* [ASSIGNMENT]
Please return only the lines between the line with "This screenshot has width=371, height=295." and the final line of the entries, both included, and exclude pictures.

——

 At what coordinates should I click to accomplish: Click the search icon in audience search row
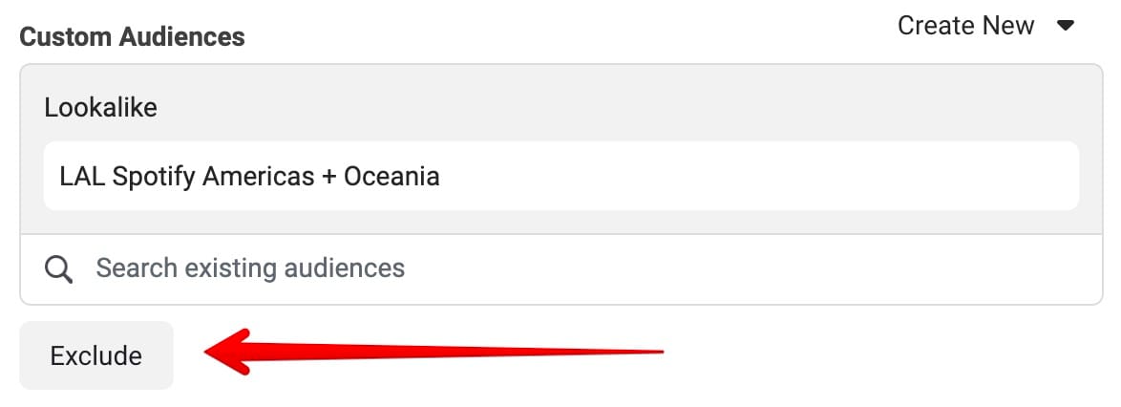coord(59,268)
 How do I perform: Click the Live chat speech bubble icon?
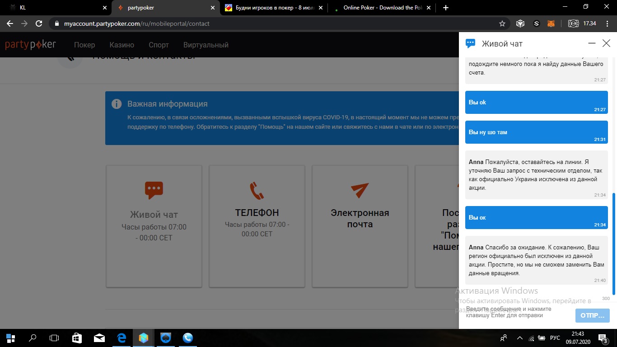click(x=154, y=190)
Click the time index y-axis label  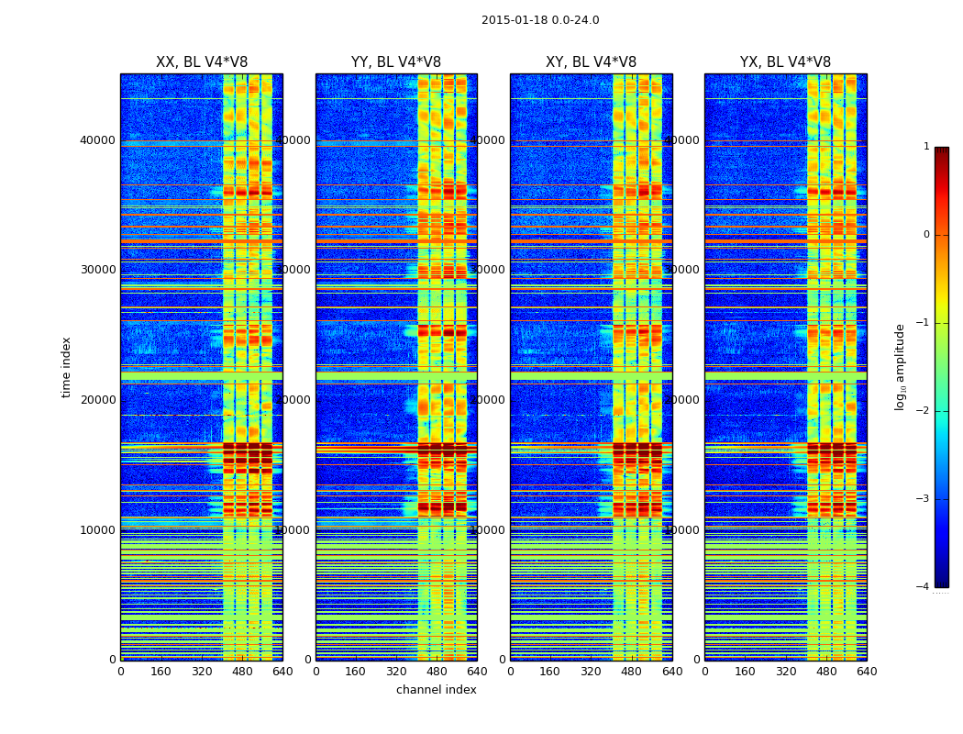pos(66,367)
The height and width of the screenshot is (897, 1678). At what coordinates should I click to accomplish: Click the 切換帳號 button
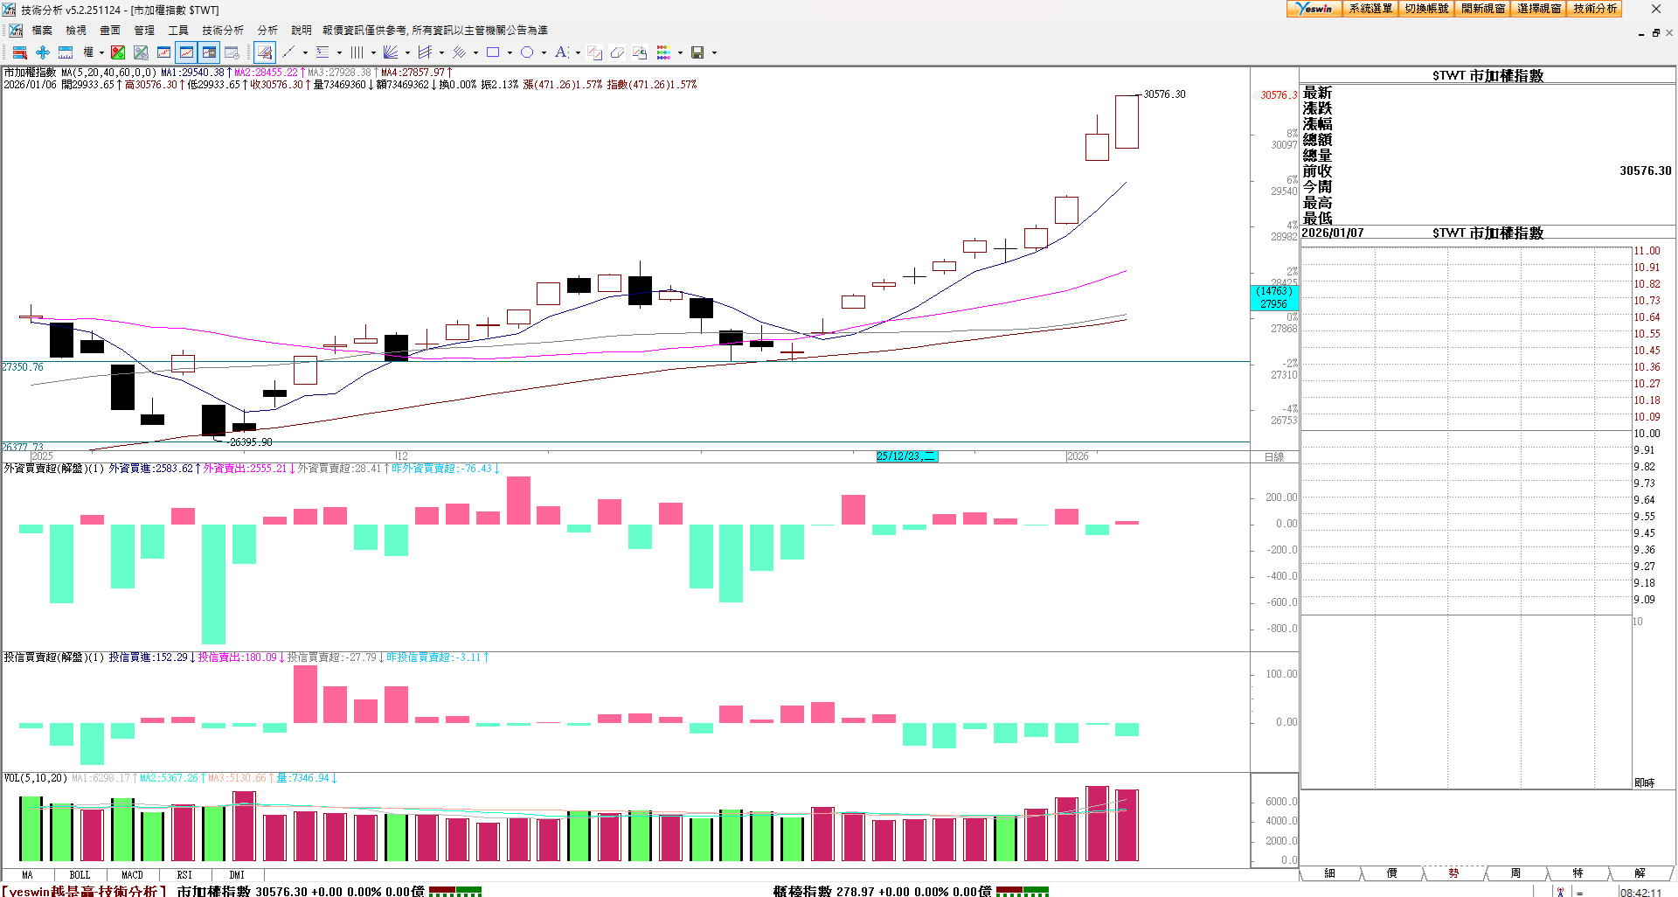(1426, 9)
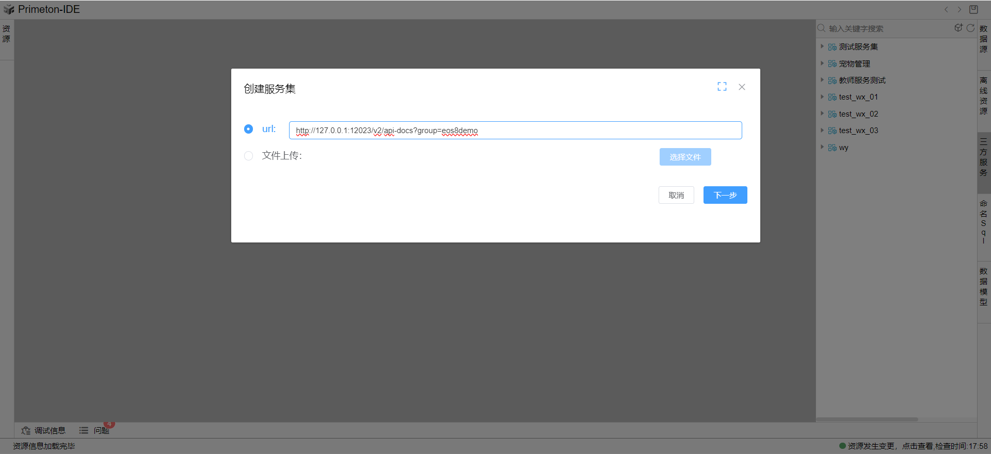Image resolution: width=991 pixels, height=454 pixels.
Task: Click the add service set cube icon
Action: (958, 28)
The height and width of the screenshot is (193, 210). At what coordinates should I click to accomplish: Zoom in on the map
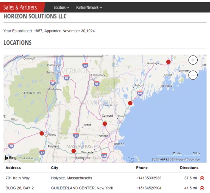click(x=193, y=60)
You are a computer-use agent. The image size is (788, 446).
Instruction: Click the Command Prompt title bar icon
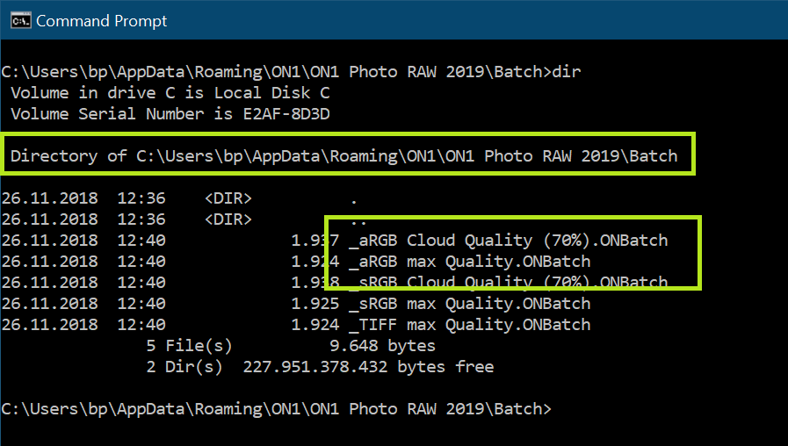tap(18, 20)
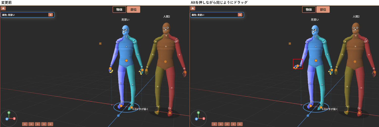Click plus beside 属性: 見習い in Alt-drag panel
The width and height of the screenshot is (379, 127).
pos(240,15)
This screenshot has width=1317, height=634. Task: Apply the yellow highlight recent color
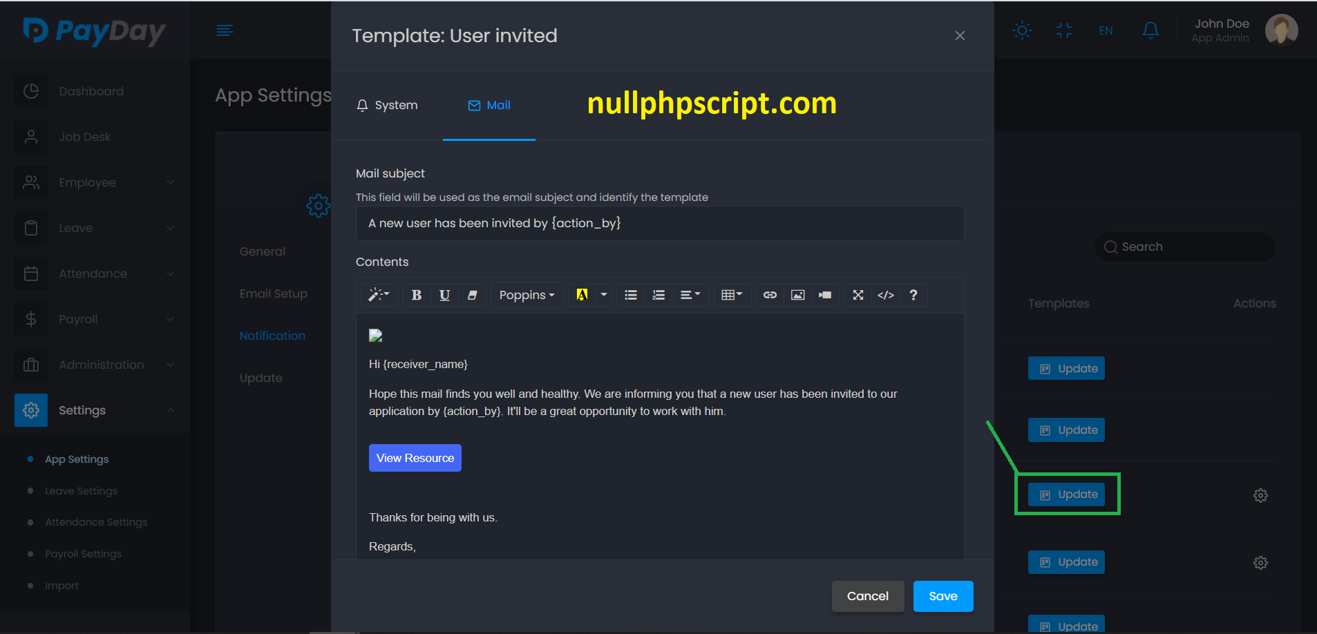[x=582, y=295]
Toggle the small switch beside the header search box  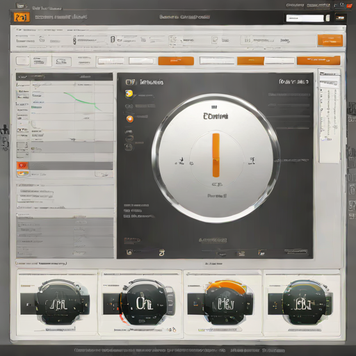tap(327, 18)

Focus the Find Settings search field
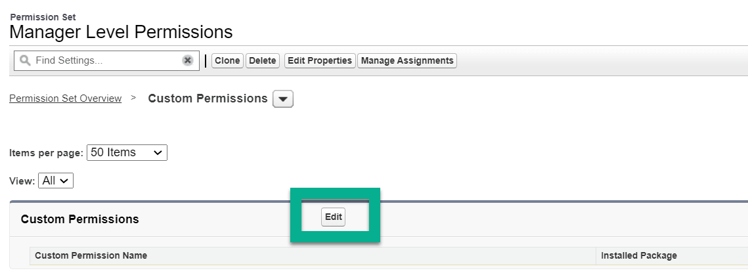[x=105, y=60]
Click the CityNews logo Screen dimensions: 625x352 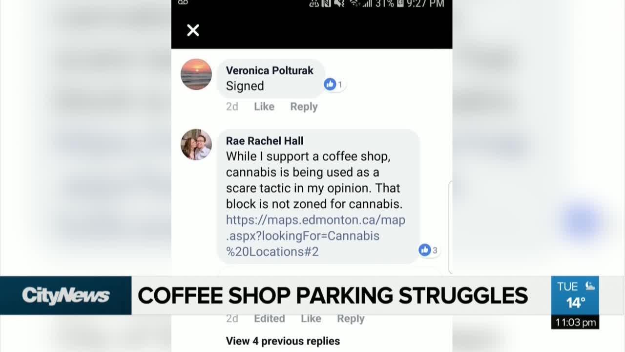point(65,295)
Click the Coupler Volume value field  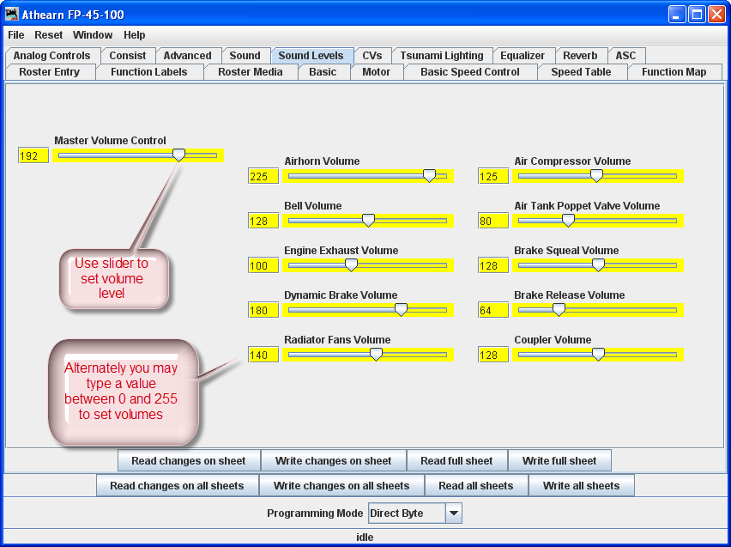pyautogui.click(x=492, y=356)
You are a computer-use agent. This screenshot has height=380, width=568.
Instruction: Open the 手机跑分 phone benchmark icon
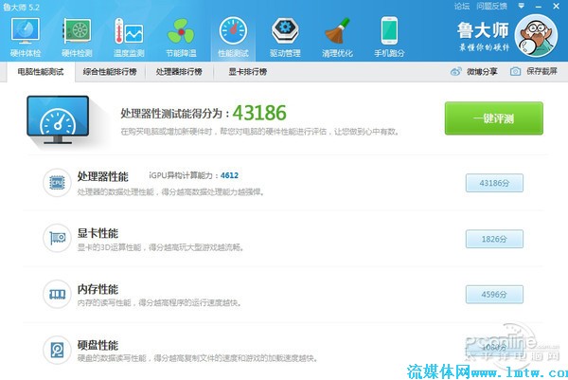[x=386, y=35]
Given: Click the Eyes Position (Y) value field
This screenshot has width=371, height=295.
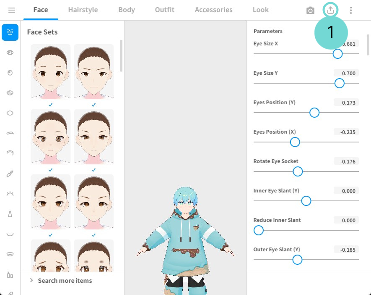Looking at the screenshot, I should 346,103.
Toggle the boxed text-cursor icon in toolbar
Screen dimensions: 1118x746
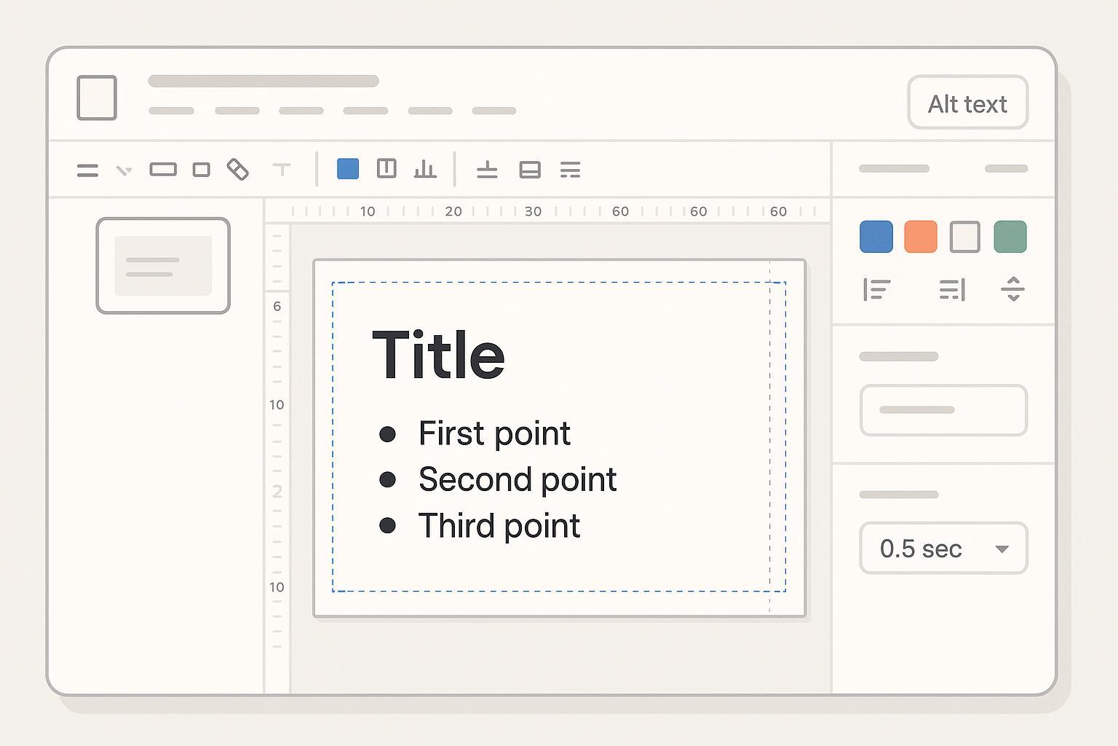[386, 169]
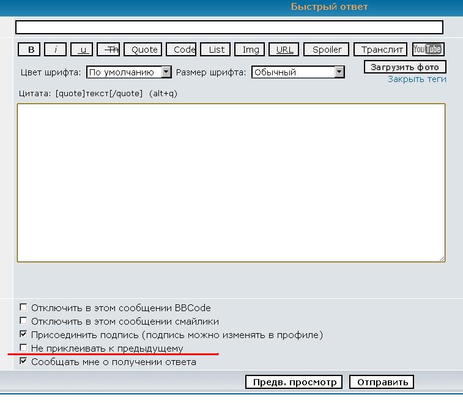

——

* [THE COMPLETED TASK]
This screenshot has width=371, height=295.
Looking at the screenshot, I should 346,103.
Toggle the boxed text-cursor icon in toolbar
Screen dimensions: 1118x746
[386, 169]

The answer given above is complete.